WORK REQUEST >>
The records below are to be restated word for word, with every picture left out.

RECORDS FOR THIS TASK >>
=== Begin Enclosure ===

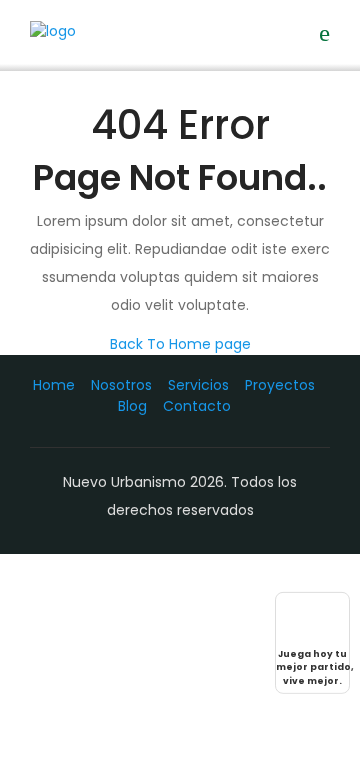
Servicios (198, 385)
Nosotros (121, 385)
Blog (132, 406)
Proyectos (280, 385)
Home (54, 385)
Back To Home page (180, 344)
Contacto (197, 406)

=== End Enclosure ===

EXERCISE RESULT >>
Servicios (198, 385)
Nosotros (121, 385)
Blog (132, 406)
Proyectos (280, 385)
Home (54, 385)
Back To Home page (180, 344)
Contacto (197, 406)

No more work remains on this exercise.